Singaporean history remains marginal to academic endeavours in Singapore, even in history departments. The most useful analyses of Singaporean historiography often appear as asides by Singaporean scholars, in the course of other research...
Two political comments highlight the shift that has occurred: Rajaratnam’s 1970s statement that ‘knowing where you are going is more important than knowing where you came from,’ and Lee Kuan Yew’s aforementioned proclamation of 1998, ‘Before you discuss your future, remember how we got here’...
History has changed from an antagonist to the state, into a tool of pacification, whilst actually remaining the same. History is of interest to the state precisely because of its usefulness. As a nation building tool, history can, as Benedict Anderson noted, help to construct or validate a myth of origins for the national community. Initial nation building efforts attempted to down play history. Independent Singapore was beset with potential ethnic tensions. A series of race riots in the 1960s made this threat explicit. Many of the early actions of the PAP government were focused on avoiding further racial divisions. The PAP argued that any focus on the past would facilitate greater ethnic tension and was thus threatening and destructive. Nevertheless the project of nation building required a cohesive identity and so the PAP sought to invent that identity.
In constructing a collective past for the nation the PAP has fostered what Heng Chee Chan and Hans-Dieter Evers see as ‘regressive identity’ based on the revival of proud traditions. A ‘return to the golden past’ approach was inappropriate. The PAP was unable to return to the ethnic heritage of its population... instead the PAP focused on themes of survival and struggle and by doing so submerged history. Lian Kwen Fee sees the official view of pre-1975 as being that of a ‘collective amnesia was…most appropriate for Singapore’. The PAP utilized cultural constructions of the past to emphasize the threat of racial tension in this way emphasizing the shared experience of building the nation. The PAP links the past and fear.
The PAP has always accepted a version of events that include colonization. Colonialism is an essential part of the PAP’s rhetoric about economic development. What is new is that since the 1990s the PAP has accepted that Singaporeans have more entrenched ethnic identities. Education policies concerned with mother-tongue language learning and the inclusion of Confucian values in the moral education curriculum are part of this desire to cultivate Singapore as an inherently ‘Asian’ nation. ‘Asianess’ has become significant for the PAP and this requires the inclusion of cultural heritage in the understanding of history.
The official story told of Singapore’s history revolves around race, in particular the threat of racial chaos: the British instituted a policy of divide and rule, which kept ethnic communities apart, but which was good for the economy. When the Japanese occupied Singapore during the Pacific War (1941-5) they treated all Singaporeans badly, which partially unified the populace. At the end of the war there was racial chaos. Merger with Malaysia was needed to stop this. Singapore’s expulsion from the Federation of Malaysia was the greatest threat it faced. There was great potential for rioting, forestalled by the PAP. In this version, the threat of racial violence is in both the present and future and the PAP are the only ones who can prevent it erupting.
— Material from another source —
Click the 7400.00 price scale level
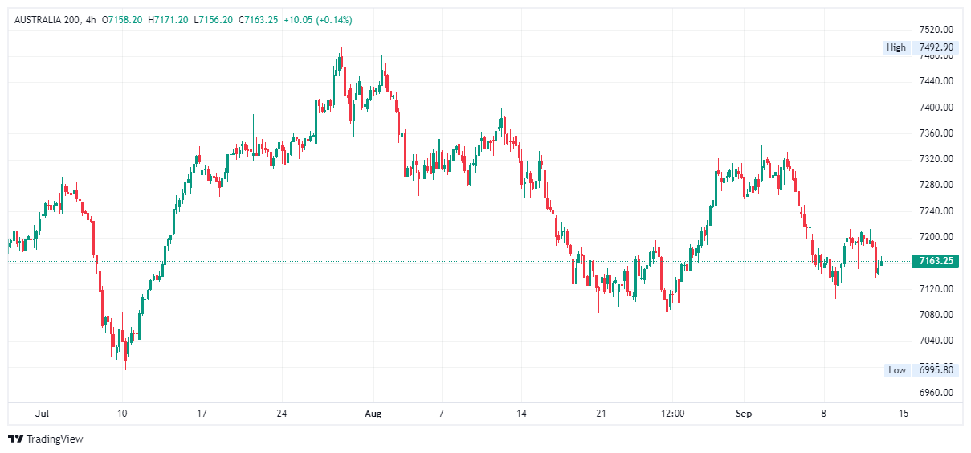pos(936,108)
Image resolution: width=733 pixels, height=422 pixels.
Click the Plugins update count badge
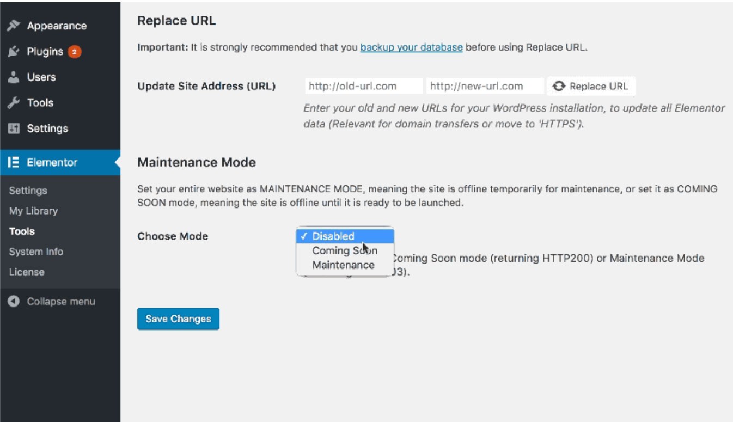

Constructing and essentializing the past in this fashion does two important things. First it establishes the necessity of the PAP; secondly it establishes that there is no tension currently. The possibility of tensions is never far away and there are constant reminders. Threat and struggle are the two dominant themes the PAP promotes in its understanding of Singapore’s history, and events and issues are manipulated to fit with this model. Anxiety about the future can be stressed and linked to specific historical understandings of events.
Although the British occupied Singapore for over a hundred years, colonization has been homogenized in the official history into three essentialized experiences: the British race policy of divide and rule, the race discourse of the ‘lazy native’ and the provision of necessary infrastructure. Like the British’s achievements in providing the essential infrastructure, the PAP’s main achievements similarly have been furnishing the necessary infrastructure. Many would argue that the PAP has also kept in place myths about the ‘lazy native,’ which have been re-deployed in, for example, discussions of criminality. The PAP brands colonialism as primarily being about divide and rule yet their own rule can be typified in these terms, albeit it in slightly more subtle ways...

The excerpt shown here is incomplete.